*ТЕКСТ СТРАНИЦЫ*.
══════════

Объяснение, хотя и запоздалое, но, конечно, необходимое. К сожалению, оно совершенно лишено какого бы то ни было основания. Достоевский протестантов в каторге не очень любил, только что переносил их. Вспомните, как он говорит о политических преступниках. Его восторги относятся к настоящим каторжникам, вот к тем, о которых его товарищ по заключению, поляк М-цкий, всегда говорил: je haпs ces brigands - и только к этим. В них-то он нашел и силы, и дарования, и необыкновенность, их-то он поставил выше Белинского, Тургенева и Некрасова; нам предоставляется возмущаться таким суждением, смеяться над ним, проклинать его - что угодно; но Достоевский именно это и только это хотел сказать.
В противоположность поляку М-цкому, Достоевский в этих brigands видел, если "надо уже все сказать", - а ведь, я думаю, пора уже, - свой "идеал", и как когда-то от Белинского, так теперь от них принял все их, хотя и ни в каких книгах не записанное, но, несомненно, очень определенное и отчетливое учение о жизни. Принял, правда, не с радостью и с готовностью, а потому, что иначе не мог, и не соображаясь с тем, что оно принесет ему: в этих случаях beneficium inventarii не полагается... Он и сам не хочет признаться даже себе, что учился у каторжников. Защищая свои новые воззрения, он все ссылается на народ. "...Нечто другое изменило наш взгляд, наши убеждения и сердца наши. Это нечто другое было непосредственное соприкосновение с народом, братское соединение с ним в общем несчастии, понятие, что сам стал таким же, как он, с ним сравнен и даже приравнен к низшей ступени его"[18].
Но какой же это народ - те люди, с которыми жил Достоевский? Это - каторжники, это те элементы, которые народ извергает из себя. Жить с ними значит не сойтись, не соприкоснуться с народом, а уйти от него так далеко, как не уходил ни один из проживающих постоянно за границей абсентеистов наших. Этого не должно ни на минуту забывать. А если так, то, стало быть, и все благоговение Достоевского пред народом, которое дало ему столько преданных и страстных поклонников, относилось к совсем иному божеству, и русские, "верующие" читатели были жестоко и неслыханно обмануты своим учителем. Правда, Достоевский был не первым учителем, обманувшим своих учеников. Но на такую подмену не у многих хватило бы мужества. Я полагаю, что сам Достоевский, несмотря на свою необыкновенную проницательность и чуткость ко всему, что относилось к идеалам и вере (он автор "великого инквизитора"), в данном случае не вполне давал себе отчет в том, что он делал. Он не хотел верить в каторжников, и если в приведенном отрывке из "мертвого дома" возводит их на столь недосягаемый пьедестал, то лишь в смутной надежде, что каторжников все еще можно будет подчинить более высокой идее. По крайней мере, в своих сочинениях Достоевский всего один только раз открыто преклонился пред своими товарищами по заключению. И то, вероятно, потому, что "Записки из мертвого дома" своим общим колоритом устраняют всякую возможность подозрения у читателя. В них столько умиления пред добром, столько художественности. Читатель уже давно перестал присматриваться к отдельным мыслям: говори, что хочешь, все сойдет за высокую идею.

══════════

*ВЫДЕРЖКА ИЗ ДАННЫХ*.
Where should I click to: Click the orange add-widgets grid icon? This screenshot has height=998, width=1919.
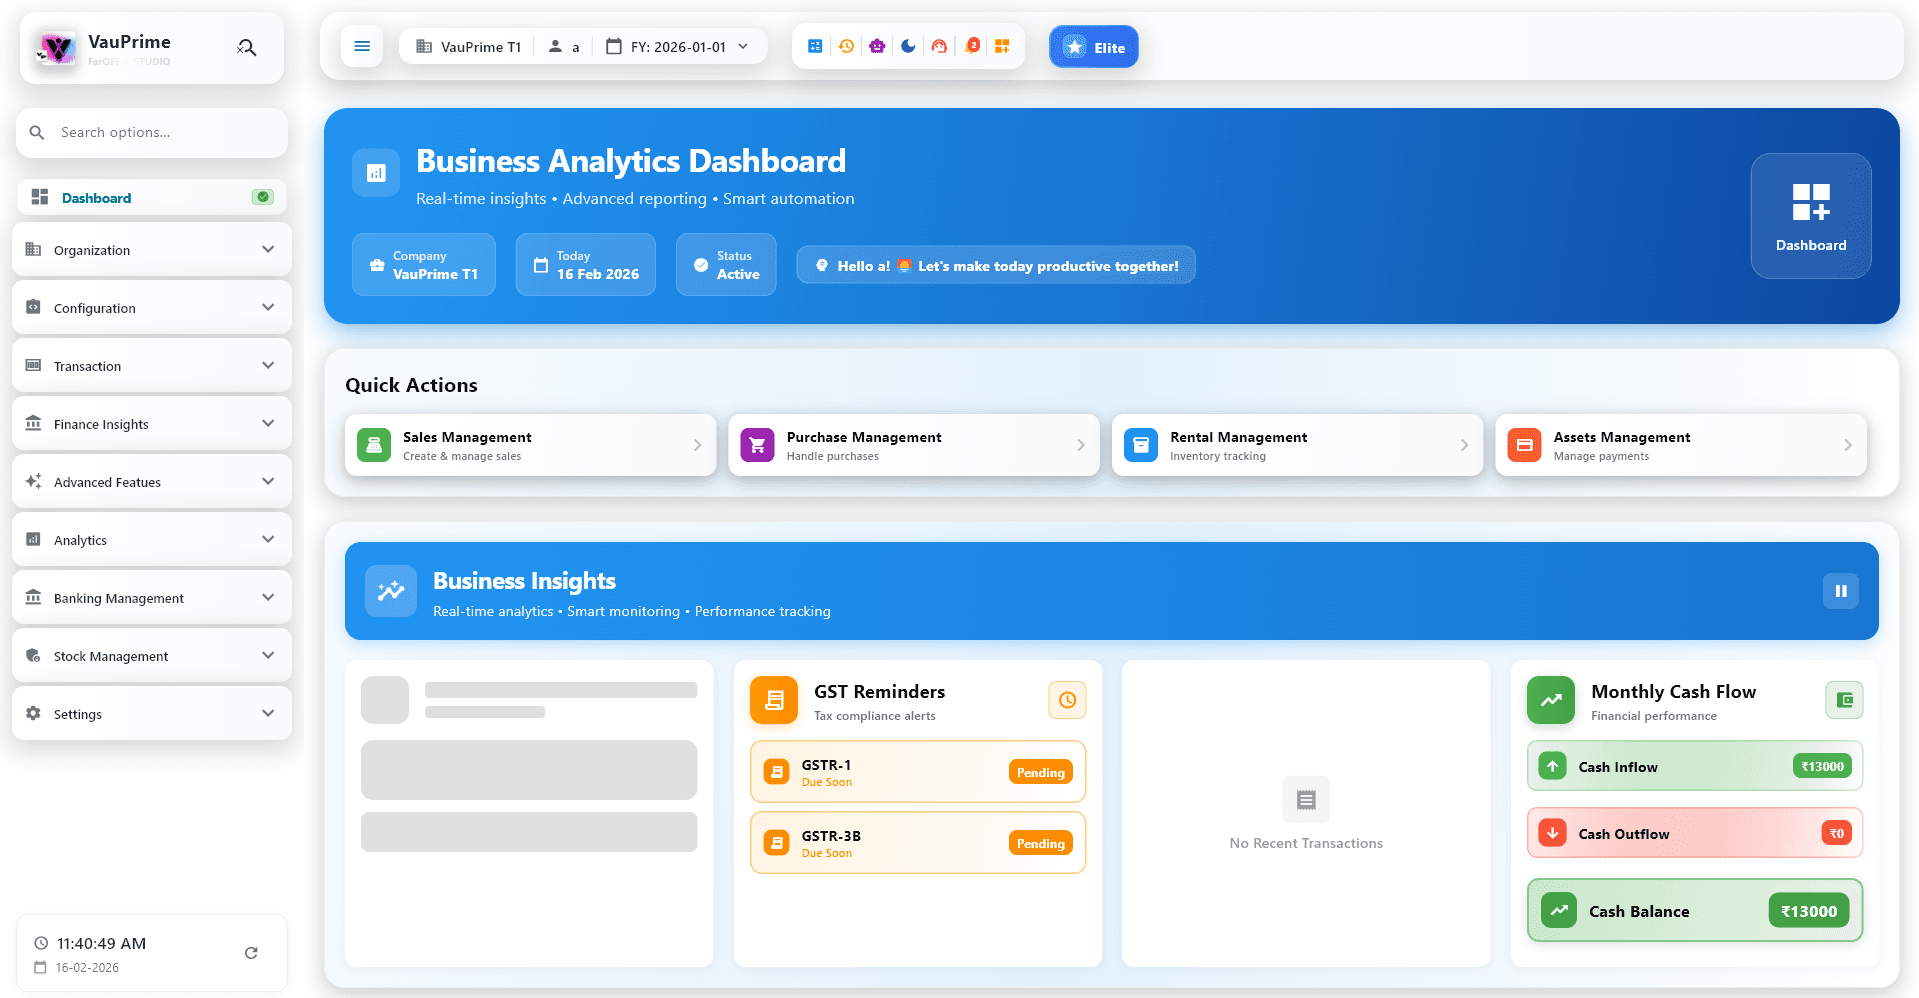click(1002, 46)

══════════

*ПИСЬМЕННОЕ ЗАДАНИЕ 1*. Кого, согласно тексту о Достоевском, писатель поставил выше Белинского, Тургенева и Некрасова?
*ПИСЬМЕННОЕ ЗАДАНИЕ 2*. Объясните, почему, по словам автора текста о Достоевском, жизнь среди каторжников нельзя считать соприкосновением с народом.
*ПИСЬМЕННОЕ ЗАДАНИЕ 3*. Подхватите рассуждение из текста о Достоевском и продолжите его после последнего предложения.

*ОТВЕТ НА УПРАЖНЕНИЕ 1*. Настоящих каторжников.

*ОТВЕТ НА УПРАЖНЕНИЕ 2*. Каторжники — это те элементы, которые народ извергает из себя. Поэтому жить с ними значит не сойтись с народом, а уйти от него дальше, чем уходил любой из наших абсентеистов, постоянно живущих за границей.

*ОТВЕТ НА УПРАЖНЕНИЕ 3*.
А между тем, все вынесенные Достоевским в Сибири испытания были ничтожны по своему значению по сравнению с этой страшной необходимостью преклониться пред каторжными. "Знаешь ли ты, мой друг, слово "презрение"? И муки твоей справедливости быть справедливым к тем, кто презирает тебя?" - спрашивает Ницше. И точно - нет больших мук в жизни. А Достоевскому пришлось узнать их. Каторжники презирали его, об этом свидетельствует чуть ли не каждая страница "Записок из мертвого дома", а сознание, совесть, "справедливость" не давали ему мстить тем же, отвечать на презрение презрением. Он еще принужден был, как Ницше, взять сторону своих неумолимых врагов, признать в них - и, повторяю, не за страх, не по величию своей снисходящей к последнему человеку души, а за совесть, - учителей своих, высших, наиболее даровитых людей, которые своим существованием оправдывают все, что есть безобразного, ничтожного, ненужного в жизни, т. е. Достоевских, Тургеневых, Белинских и т. д.
Такое страшное бремя вынес Достоевский из своей каторги. С годами не только не становилось легче, но все более и более давило его. Свалить его с себя он не мог до самых последних дней своих. Нужно было его нести, нужно было его скрывать от всех глаз и при том еще "учить" людей. Как справиться с такой задачей?
XIV.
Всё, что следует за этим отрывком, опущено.